_Raw data_:
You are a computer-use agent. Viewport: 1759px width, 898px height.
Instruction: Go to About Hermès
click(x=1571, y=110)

---

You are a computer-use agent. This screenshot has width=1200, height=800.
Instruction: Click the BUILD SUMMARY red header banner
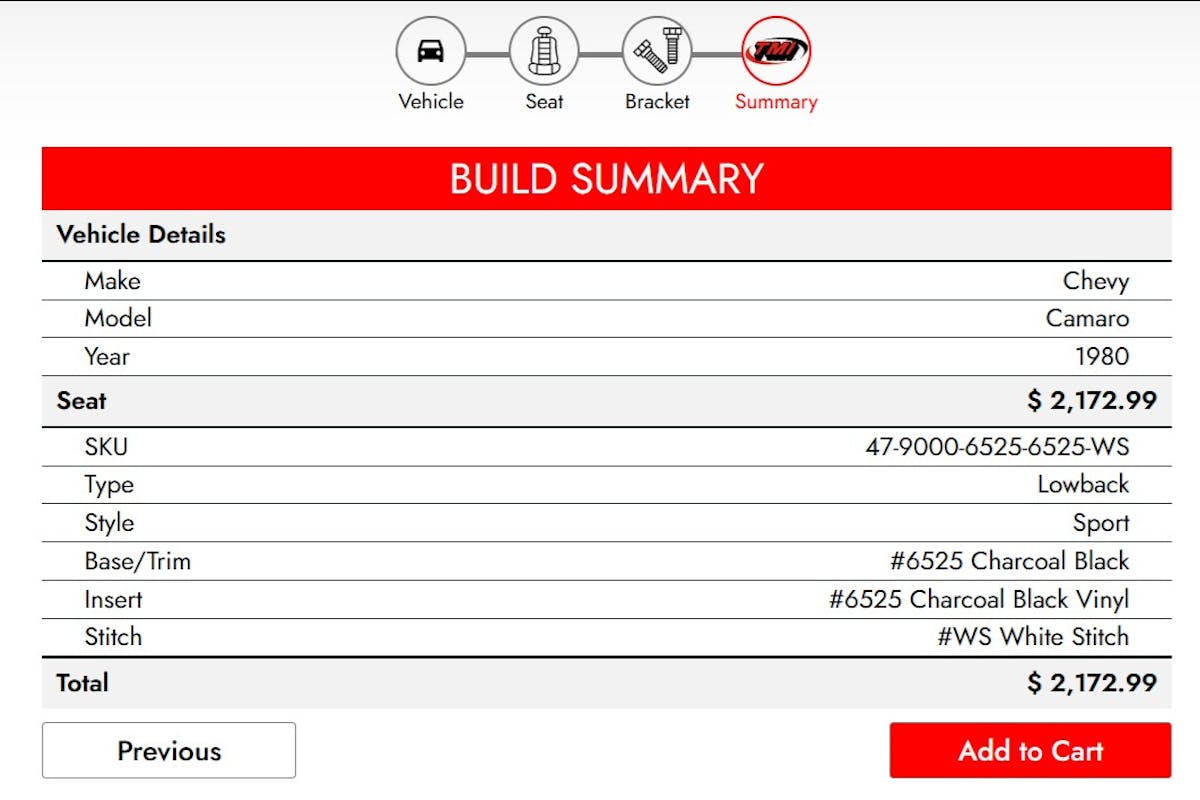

_Task statement_: Report how many lines above contain the string "width". Please write the number only.

_Task solution_: 2